* DATASET EXTRACT:
:::
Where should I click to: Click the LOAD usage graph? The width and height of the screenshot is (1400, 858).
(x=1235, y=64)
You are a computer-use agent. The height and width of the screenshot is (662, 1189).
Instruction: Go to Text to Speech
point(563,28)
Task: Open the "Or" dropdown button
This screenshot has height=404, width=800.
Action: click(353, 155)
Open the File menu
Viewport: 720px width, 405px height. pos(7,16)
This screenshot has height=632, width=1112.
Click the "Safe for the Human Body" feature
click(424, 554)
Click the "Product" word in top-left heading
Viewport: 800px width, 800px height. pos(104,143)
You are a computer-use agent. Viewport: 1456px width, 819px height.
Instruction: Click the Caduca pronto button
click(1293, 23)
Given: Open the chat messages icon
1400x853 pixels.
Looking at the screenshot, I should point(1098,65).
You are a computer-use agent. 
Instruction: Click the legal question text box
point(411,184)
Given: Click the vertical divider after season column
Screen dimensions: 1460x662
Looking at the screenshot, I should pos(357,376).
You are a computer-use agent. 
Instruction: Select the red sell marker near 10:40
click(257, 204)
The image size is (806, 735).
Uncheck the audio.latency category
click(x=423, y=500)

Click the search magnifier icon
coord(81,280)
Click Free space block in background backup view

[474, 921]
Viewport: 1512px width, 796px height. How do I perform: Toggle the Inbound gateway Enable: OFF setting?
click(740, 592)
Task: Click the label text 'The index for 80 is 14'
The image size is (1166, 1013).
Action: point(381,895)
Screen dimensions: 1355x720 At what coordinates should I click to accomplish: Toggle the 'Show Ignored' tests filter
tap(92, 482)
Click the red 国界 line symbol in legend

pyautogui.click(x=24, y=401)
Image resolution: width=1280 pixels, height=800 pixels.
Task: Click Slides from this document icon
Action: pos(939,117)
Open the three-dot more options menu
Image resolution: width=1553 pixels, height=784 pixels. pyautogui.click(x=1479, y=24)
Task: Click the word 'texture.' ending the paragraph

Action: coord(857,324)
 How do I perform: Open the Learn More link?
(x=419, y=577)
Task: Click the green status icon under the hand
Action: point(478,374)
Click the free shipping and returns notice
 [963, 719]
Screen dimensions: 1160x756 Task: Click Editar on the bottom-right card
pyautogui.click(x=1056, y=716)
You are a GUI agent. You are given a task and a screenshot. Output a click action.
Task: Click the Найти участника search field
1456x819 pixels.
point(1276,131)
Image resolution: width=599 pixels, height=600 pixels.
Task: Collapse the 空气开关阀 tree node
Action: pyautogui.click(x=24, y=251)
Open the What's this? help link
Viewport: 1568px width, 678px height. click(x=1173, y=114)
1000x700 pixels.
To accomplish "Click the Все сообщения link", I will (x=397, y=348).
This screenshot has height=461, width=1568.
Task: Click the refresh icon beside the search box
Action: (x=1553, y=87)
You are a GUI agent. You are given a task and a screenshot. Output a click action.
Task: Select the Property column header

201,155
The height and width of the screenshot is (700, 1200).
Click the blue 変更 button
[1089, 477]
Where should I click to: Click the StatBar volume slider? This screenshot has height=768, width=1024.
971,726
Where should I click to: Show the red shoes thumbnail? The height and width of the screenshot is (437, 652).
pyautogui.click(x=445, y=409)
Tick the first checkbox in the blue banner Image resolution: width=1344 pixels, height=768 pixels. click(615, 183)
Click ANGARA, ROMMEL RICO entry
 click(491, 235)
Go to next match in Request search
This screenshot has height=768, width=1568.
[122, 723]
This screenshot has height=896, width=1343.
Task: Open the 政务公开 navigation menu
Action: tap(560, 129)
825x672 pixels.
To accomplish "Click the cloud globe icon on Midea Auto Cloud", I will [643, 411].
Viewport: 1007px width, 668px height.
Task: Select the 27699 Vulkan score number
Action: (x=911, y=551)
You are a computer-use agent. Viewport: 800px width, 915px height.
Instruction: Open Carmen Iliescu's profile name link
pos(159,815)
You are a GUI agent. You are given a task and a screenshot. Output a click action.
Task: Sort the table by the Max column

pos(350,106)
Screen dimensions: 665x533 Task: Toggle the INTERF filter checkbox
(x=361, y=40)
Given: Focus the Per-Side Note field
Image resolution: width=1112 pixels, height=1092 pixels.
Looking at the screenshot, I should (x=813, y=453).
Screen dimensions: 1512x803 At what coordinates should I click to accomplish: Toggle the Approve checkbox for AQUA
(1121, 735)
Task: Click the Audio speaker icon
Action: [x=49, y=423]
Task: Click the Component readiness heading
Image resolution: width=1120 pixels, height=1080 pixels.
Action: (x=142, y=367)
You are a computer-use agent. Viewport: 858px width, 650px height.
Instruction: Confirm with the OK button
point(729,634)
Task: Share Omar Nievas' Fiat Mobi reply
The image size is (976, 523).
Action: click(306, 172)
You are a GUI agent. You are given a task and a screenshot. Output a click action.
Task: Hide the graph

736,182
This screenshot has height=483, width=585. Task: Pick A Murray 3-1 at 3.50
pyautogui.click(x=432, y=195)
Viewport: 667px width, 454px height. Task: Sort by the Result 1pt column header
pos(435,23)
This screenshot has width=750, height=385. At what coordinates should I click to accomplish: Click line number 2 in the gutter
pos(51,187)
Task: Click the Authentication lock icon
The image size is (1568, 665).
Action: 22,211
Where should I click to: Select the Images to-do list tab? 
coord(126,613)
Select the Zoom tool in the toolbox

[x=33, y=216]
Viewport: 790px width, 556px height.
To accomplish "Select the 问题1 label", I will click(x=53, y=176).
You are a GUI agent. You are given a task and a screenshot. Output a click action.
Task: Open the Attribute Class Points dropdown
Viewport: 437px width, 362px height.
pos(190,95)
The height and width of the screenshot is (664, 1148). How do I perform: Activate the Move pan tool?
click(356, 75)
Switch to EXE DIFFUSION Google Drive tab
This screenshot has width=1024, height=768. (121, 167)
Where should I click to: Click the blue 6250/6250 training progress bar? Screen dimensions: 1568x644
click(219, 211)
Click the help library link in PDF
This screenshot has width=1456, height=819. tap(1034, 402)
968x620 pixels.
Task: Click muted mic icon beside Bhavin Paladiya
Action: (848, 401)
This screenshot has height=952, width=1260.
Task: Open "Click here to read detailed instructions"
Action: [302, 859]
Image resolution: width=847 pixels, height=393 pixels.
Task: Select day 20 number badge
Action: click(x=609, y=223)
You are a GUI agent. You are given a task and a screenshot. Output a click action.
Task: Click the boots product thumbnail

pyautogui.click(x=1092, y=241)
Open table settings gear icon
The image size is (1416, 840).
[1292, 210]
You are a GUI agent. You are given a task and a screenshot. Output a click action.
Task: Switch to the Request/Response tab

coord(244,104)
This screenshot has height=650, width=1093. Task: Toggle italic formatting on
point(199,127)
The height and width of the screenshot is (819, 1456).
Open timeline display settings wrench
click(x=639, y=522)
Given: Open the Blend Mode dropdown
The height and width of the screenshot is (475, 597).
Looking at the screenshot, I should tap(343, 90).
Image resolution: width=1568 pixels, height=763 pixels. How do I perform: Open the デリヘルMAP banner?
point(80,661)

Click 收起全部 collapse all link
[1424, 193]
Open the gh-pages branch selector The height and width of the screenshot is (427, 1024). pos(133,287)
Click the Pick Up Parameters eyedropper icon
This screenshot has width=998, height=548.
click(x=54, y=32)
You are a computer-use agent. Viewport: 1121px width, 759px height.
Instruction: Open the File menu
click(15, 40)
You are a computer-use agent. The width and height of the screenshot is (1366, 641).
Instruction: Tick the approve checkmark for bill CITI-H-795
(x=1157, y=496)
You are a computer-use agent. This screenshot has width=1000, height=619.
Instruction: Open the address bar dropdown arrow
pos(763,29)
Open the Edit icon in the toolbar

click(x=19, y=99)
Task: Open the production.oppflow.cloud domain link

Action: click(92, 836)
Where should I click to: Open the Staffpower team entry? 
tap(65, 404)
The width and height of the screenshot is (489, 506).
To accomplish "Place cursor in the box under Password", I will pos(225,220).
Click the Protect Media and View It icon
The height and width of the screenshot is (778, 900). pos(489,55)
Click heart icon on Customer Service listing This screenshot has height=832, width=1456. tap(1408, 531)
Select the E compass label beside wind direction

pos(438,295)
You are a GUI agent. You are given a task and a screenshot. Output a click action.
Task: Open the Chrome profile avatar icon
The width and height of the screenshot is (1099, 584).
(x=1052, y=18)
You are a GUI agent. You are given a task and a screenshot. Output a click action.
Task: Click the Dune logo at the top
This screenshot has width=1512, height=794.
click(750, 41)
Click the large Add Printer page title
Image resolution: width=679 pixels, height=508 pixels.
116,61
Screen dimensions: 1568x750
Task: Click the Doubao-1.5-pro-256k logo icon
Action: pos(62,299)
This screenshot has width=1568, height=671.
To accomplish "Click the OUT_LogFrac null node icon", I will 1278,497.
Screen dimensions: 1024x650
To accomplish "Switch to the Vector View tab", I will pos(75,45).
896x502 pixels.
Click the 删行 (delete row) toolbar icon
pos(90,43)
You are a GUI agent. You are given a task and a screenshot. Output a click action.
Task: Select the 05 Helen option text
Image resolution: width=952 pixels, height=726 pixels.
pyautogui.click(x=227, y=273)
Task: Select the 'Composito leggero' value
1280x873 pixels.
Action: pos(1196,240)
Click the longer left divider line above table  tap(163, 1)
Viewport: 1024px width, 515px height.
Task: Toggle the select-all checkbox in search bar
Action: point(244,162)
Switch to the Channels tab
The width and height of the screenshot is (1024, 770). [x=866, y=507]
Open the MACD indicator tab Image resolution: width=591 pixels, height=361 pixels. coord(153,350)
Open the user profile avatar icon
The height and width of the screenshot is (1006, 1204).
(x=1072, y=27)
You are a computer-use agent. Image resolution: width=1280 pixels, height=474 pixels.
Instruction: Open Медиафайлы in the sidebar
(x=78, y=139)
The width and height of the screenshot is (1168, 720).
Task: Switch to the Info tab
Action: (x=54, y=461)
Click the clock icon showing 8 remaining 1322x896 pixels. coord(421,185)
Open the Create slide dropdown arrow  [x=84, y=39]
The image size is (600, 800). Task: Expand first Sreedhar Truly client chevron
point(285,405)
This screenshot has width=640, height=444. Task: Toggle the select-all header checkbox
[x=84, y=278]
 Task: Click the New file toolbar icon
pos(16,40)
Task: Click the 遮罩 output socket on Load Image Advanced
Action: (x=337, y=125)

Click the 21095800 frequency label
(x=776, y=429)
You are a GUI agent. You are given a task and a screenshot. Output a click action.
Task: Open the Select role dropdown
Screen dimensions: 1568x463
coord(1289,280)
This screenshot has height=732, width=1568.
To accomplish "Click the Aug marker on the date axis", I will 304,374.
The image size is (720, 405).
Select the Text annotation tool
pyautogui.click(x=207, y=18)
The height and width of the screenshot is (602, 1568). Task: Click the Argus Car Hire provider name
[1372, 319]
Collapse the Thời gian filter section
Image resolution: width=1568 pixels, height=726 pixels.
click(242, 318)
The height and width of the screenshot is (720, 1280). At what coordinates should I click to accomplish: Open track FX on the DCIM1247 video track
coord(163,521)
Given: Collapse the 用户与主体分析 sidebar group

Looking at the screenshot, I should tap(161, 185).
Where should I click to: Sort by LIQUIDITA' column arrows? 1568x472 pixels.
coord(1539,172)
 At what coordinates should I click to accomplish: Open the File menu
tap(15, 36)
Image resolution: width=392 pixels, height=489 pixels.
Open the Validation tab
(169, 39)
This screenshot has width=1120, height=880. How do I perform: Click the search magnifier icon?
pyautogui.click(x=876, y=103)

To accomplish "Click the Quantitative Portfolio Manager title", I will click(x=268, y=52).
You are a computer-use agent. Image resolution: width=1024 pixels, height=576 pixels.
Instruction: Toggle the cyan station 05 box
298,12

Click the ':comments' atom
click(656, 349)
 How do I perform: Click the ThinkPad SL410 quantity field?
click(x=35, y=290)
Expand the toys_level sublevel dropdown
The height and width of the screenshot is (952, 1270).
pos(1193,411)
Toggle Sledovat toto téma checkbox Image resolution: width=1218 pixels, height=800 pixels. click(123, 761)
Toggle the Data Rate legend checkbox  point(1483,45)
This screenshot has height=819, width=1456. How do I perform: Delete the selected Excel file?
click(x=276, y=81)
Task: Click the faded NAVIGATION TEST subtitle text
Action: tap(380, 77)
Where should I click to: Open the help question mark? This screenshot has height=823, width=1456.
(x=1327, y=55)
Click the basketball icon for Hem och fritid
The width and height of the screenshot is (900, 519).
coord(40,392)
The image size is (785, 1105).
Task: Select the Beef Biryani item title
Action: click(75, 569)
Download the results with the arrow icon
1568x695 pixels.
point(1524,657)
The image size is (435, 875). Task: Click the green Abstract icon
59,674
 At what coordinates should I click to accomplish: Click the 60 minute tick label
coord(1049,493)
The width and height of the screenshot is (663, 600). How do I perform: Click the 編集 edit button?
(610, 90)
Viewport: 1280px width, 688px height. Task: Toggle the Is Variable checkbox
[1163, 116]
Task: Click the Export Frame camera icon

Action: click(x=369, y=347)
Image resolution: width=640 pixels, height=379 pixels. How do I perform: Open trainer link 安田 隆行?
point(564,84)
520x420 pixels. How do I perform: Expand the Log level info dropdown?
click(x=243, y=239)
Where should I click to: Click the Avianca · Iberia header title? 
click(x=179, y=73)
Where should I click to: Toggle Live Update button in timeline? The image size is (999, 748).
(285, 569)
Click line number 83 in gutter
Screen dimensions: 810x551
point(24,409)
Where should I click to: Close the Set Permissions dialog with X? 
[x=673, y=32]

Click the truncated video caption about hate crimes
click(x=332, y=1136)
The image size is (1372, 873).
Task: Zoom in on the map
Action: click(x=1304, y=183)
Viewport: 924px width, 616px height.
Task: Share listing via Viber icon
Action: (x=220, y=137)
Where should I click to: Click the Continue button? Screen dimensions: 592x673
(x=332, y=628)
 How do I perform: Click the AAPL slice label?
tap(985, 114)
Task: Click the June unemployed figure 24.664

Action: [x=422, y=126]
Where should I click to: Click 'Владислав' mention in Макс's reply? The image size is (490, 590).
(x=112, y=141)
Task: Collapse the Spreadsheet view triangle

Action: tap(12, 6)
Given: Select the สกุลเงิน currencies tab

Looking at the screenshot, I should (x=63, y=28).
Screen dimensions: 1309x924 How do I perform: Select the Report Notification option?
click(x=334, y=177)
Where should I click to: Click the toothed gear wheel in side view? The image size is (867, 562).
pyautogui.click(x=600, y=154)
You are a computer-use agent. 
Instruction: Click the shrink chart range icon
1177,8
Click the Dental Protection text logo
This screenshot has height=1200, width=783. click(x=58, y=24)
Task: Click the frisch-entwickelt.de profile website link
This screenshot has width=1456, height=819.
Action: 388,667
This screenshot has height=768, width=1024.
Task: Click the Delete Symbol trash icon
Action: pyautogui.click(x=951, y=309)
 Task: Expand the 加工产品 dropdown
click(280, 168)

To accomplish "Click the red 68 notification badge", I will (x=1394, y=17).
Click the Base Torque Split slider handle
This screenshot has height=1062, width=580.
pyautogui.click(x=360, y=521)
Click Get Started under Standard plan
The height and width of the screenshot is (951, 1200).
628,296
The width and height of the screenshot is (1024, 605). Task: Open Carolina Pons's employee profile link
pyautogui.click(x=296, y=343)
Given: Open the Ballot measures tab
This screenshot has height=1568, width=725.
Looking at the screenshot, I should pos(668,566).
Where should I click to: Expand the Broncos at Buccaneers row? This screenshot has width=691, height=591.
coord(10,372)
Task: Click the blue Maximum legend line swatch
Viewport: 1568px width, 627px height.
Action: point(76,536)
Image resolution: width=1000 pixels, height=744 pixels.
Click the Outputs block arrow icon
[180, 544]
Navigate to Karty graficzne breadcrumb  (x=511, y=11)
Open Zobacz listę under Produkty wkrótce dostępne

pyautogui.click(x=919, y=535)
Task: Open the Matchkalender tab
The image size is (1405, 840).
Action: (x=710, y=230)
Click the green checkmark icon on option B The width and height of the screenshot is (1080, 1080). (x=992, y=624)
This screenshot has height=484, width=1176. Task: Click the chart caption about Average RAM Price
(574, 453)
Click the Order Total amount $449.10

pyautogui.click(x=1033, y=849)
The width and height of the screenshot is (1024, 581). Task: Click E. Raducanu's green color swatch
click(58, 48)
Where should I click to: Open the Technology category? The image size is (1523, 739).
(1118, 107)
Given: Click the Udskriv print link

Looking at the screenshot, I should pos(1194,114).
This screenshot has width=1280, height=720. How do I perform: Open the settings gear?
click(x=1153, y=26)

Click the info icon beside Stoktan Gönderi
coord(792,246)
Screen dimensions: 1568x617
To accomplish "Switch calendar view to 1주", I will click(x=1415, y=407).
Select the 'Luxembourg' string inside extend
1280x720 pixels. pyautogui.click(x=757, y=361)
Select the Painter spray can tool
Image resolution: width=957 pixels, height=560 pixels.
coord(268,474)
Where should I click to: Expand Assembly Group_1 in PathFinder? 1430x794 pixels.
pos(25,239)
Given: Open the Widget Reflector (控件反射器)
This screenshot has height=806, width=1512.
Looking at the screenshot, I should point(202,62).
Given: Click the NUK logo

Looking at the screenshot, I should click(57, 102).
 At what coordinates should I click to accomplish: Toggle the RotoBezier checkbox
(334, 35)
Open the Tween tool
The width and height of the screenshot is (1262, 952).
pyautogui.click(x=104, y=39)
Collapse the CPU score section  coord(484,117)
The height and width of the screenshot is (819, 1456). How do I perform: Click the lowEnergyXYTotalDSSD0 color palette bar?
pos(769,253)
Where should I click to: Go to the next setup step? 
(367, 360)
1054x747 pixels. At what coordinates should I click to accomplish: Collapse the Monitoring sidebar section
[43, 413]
:::
Update the data from the line with "Where should I click to: Click the Avianca" to the line with "Action: (x=220, y=137)" by changing "truncated" to "shortened", and show those lines with nothing else changed.

Where should I click to: Click the Avianca · Iberia header title? 
click(x=179, y=73)
Where should I click to: Toggle Live Update button in timeline? The image size is (999, 748).
(285, 569)
Click line number 83 in gutter
Screen dimensions: 810x551
point(24,409)
Where should I click to: Close the Set Permissions dialog with X? 
[x=673, y=32]

Click the shortened video caption about hate crimes
click(x=332, y=1136)
The image size is (1372, 873).
Task: Zoom in on the map
Action: click(x=1304, y=183)
Viewport: 924px width, 616px height.
Task: Share listing via Viber icon
Action: (x=220, y=137)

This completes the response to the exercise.